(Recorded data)
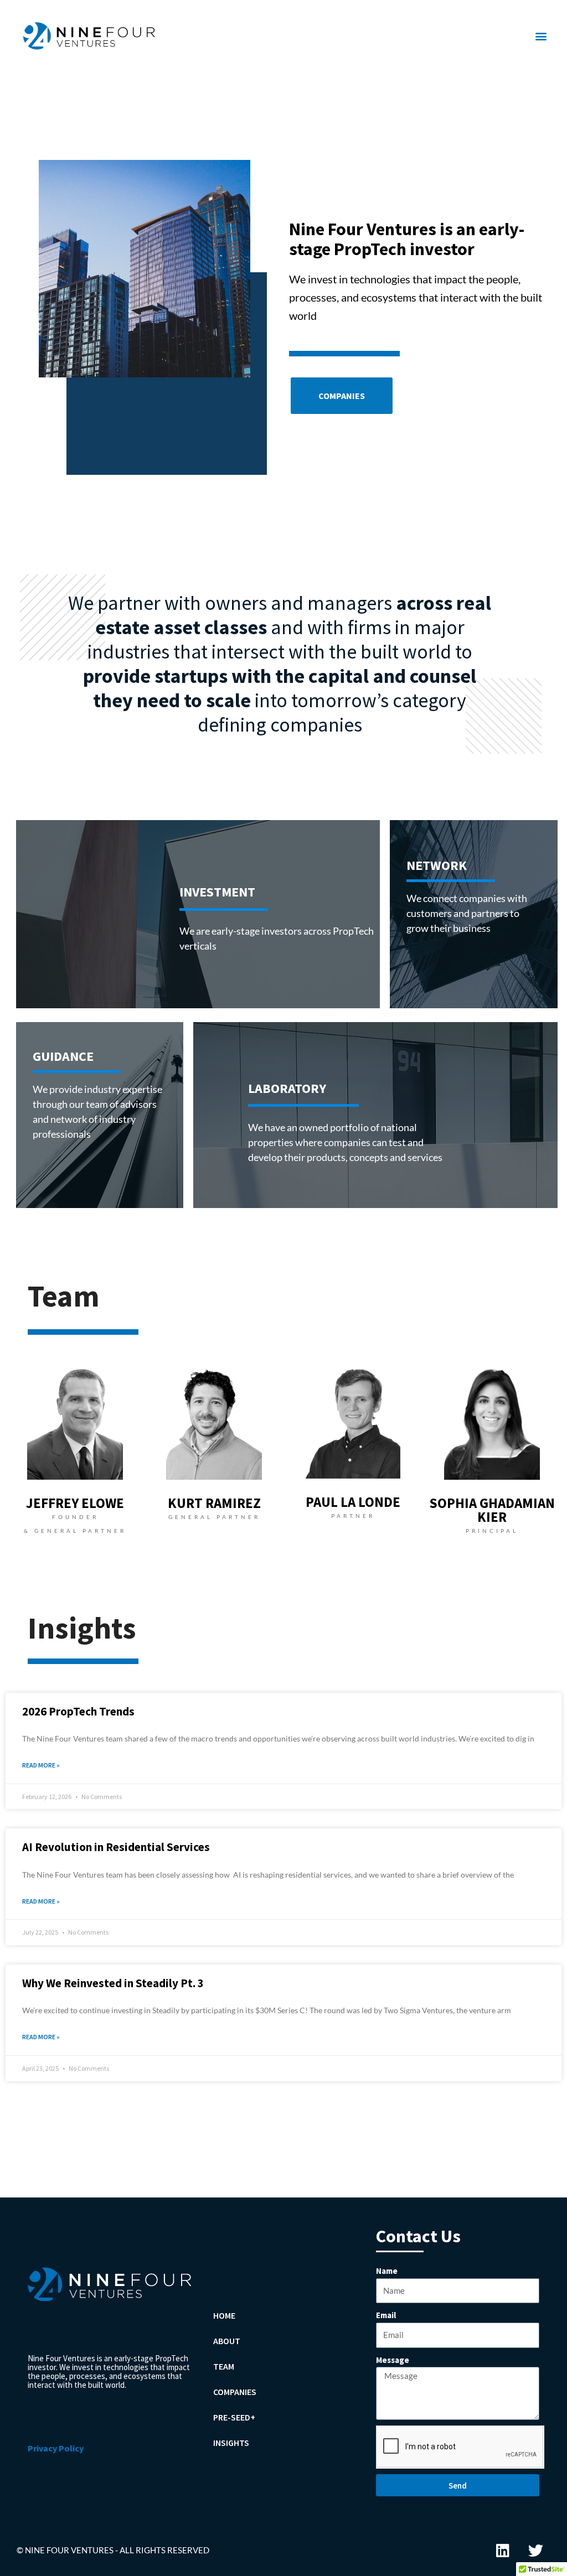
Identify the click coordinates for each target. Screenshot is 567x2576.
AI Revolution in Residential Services (116, 1846)
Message (392, 2360)
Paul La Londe (353, 1502)
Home (224, 2315)
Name (387, 2271)
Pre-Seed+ (234, 2417)
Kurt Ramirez (214, 1503)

*EXERCISE DIRECTIONS*: Could you print all of the entries exactly, skipping the images?

*ANSWER FOR THIS EXERCISE*:
Identify the click coordinates for each target. Screenshot is 567x2576.
AI Revolution in Residential Services (116, 1846)
Message (392, 2360)
Paul La Londe (353, 1502)
Home (224, 2315)
Name (387, 2271)
Pre-Seed+ (234, 2417)
Kurt Ramirez (214, 1503)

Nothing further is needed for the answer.